• To do
Your response is a verbatim copy of the listing, stripped of its images.

• Material for this exercise
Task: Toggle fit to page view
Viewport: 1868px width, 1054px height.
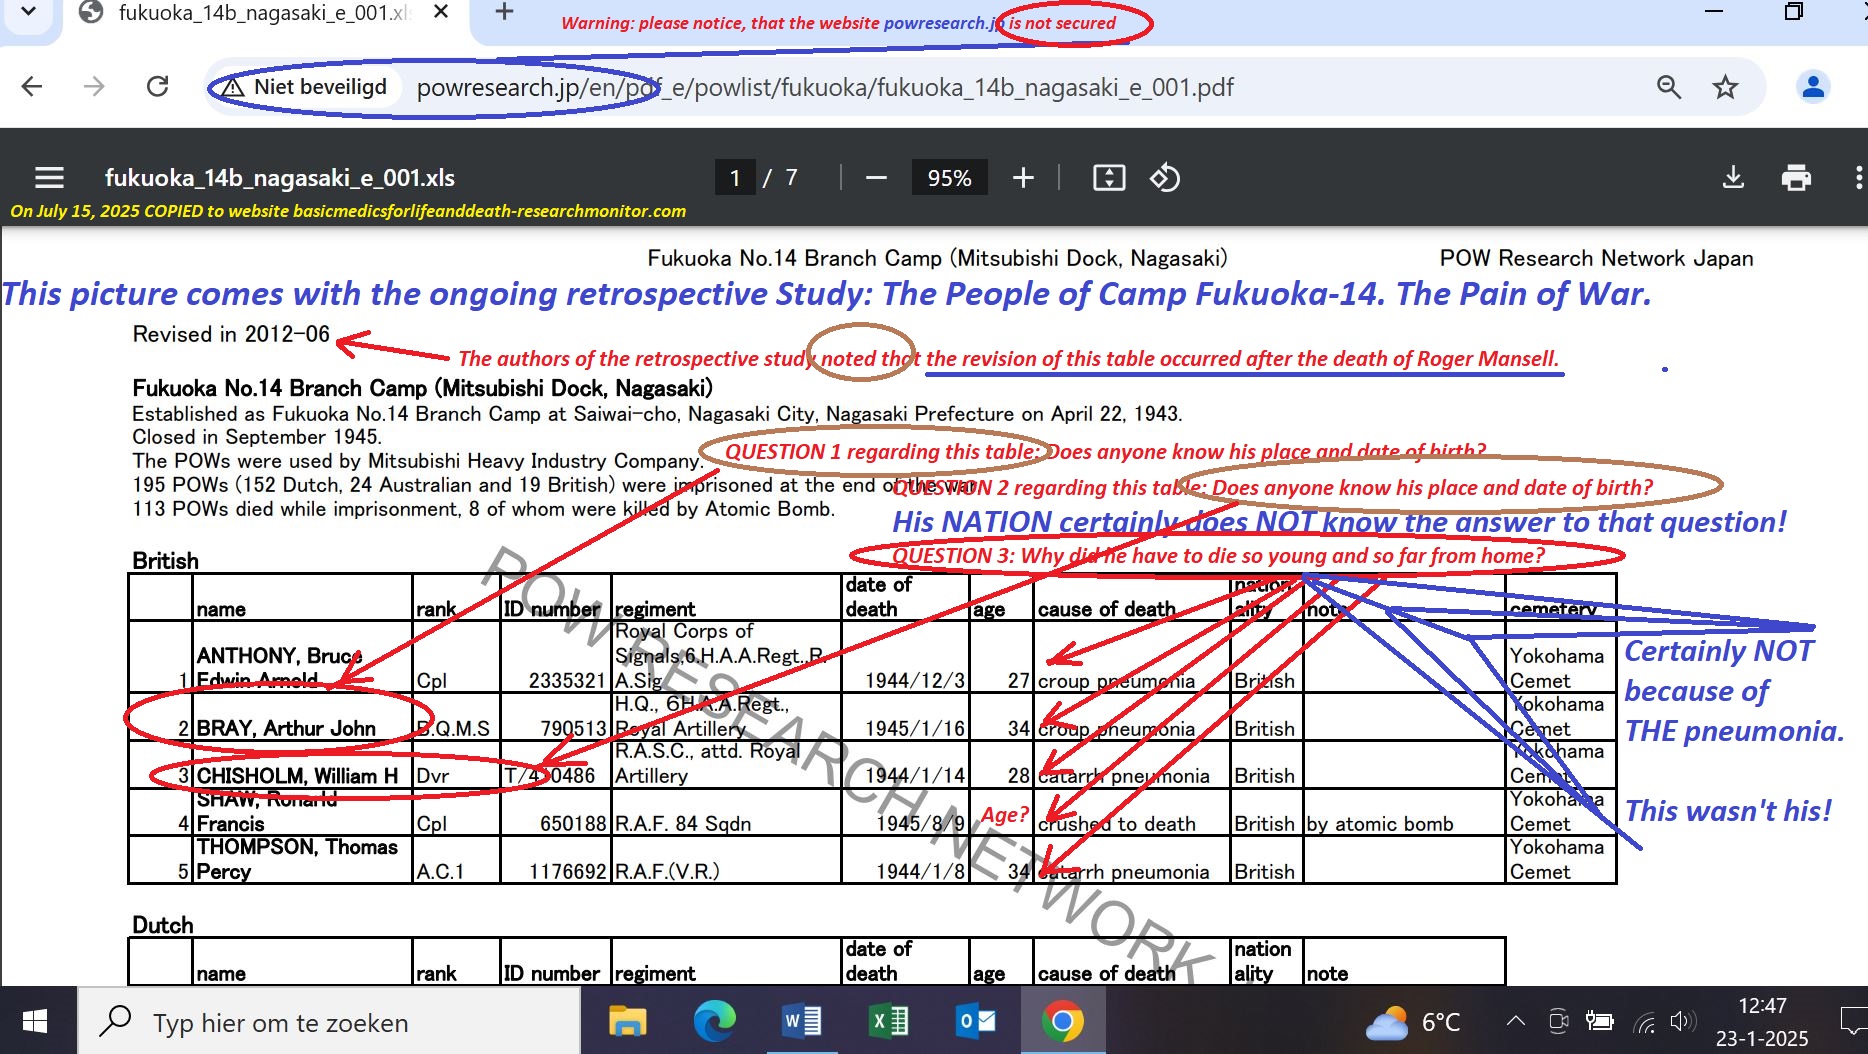Action: coord(1109,178)
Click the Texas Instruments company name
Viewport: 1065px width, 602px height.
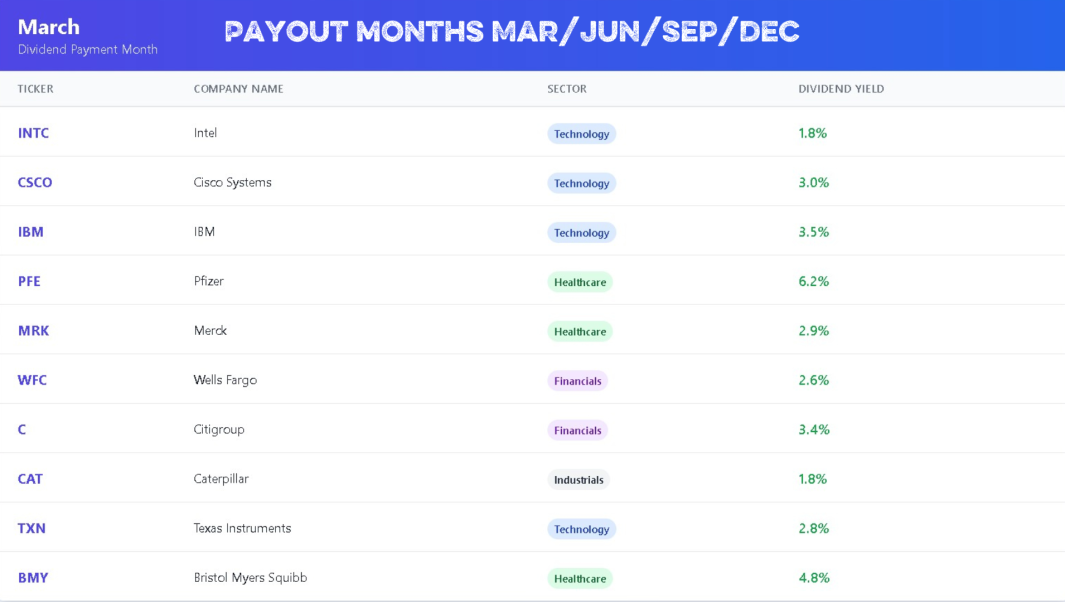(242, 529)
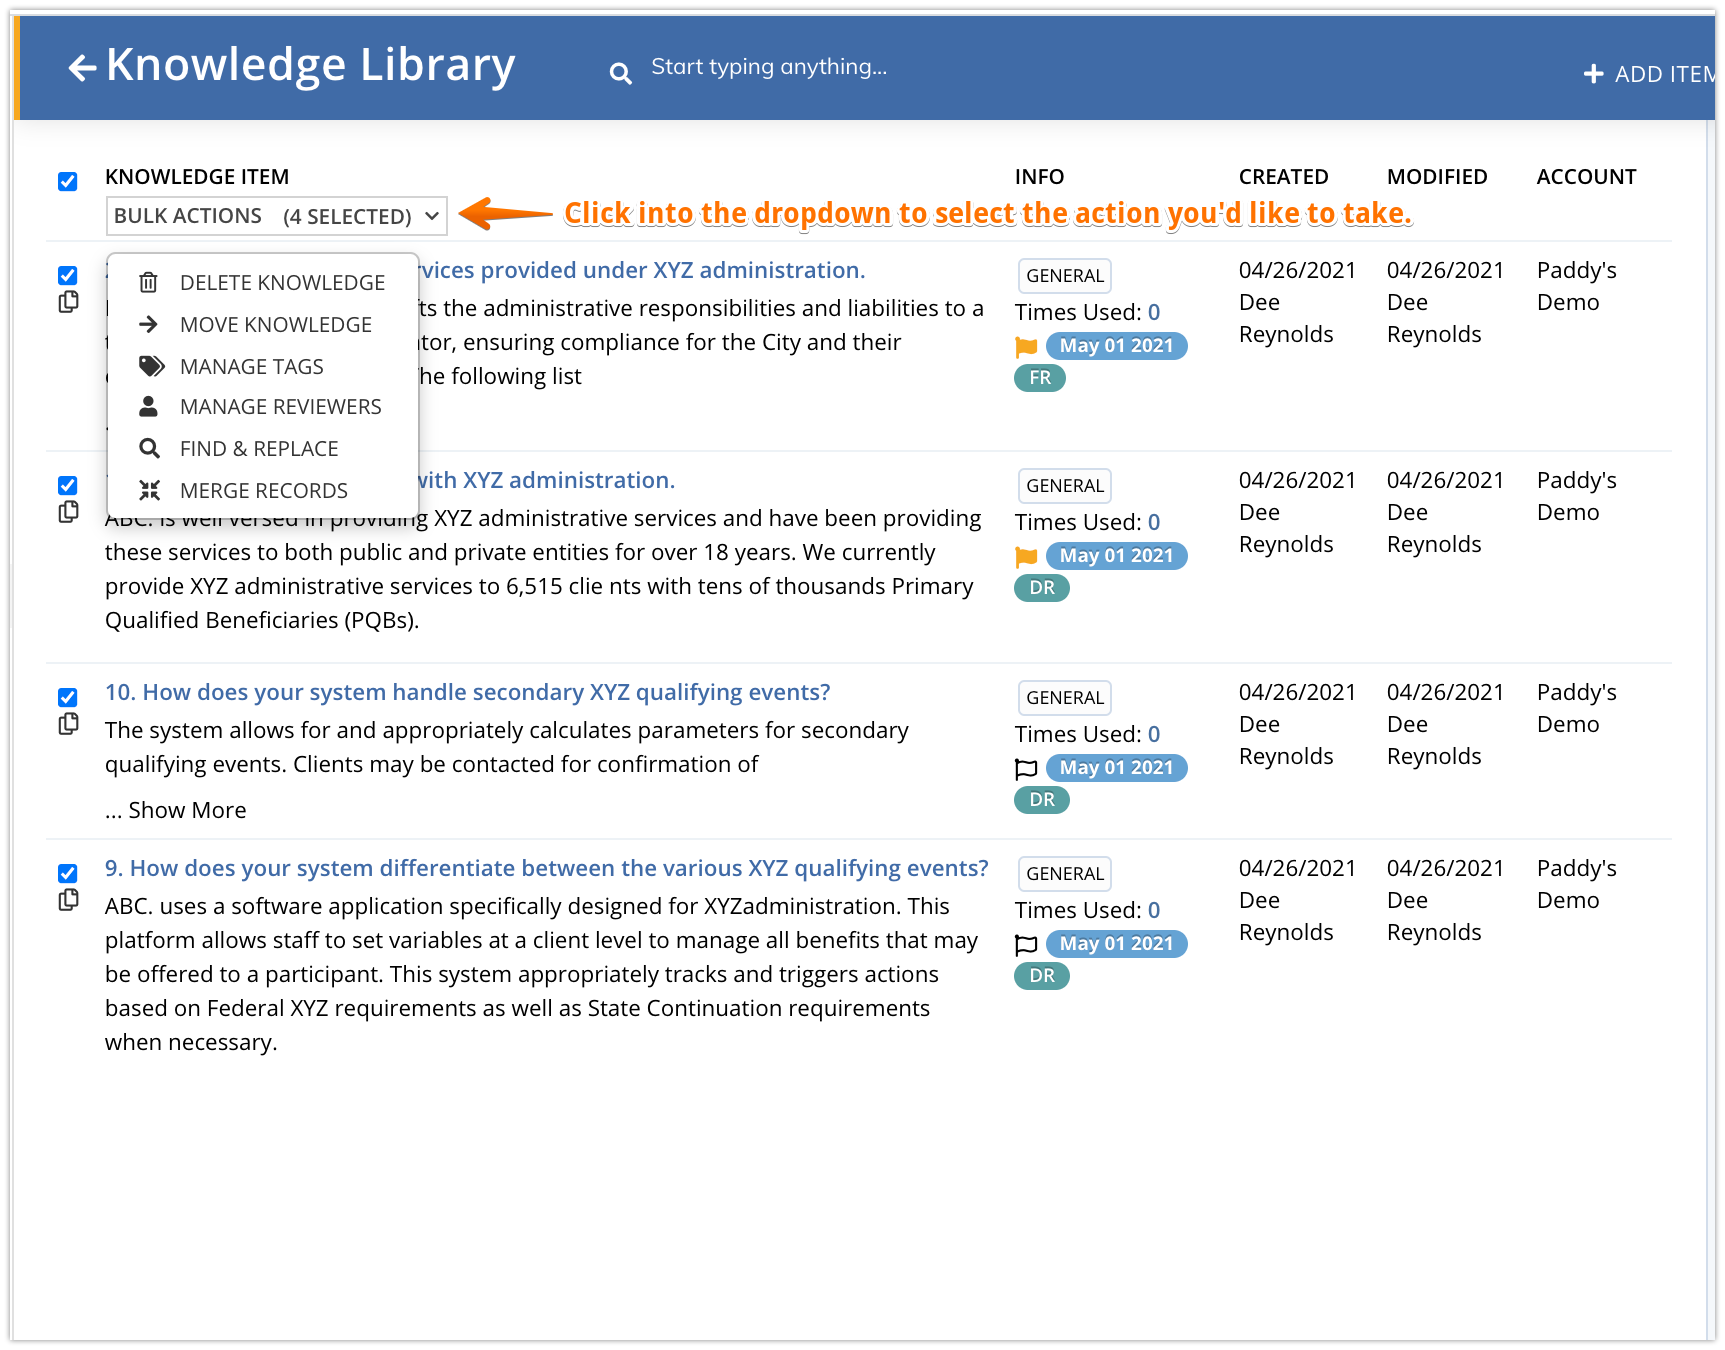Click outlined flag icon on question 9 row
This screenshot has width=1725, height=1350.
1026,945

• Finished task
Task: Toggle fit to page view
Viewport: 1868px width, 1054px height.
Action: coord(1109,178)
Click the Texas Instruments company name
Viewport: 1065px width, 602px height.
(242, 529)
Click outlined flag icon on question 9 row
This screenshot has width=1725, height=1350.
1026,945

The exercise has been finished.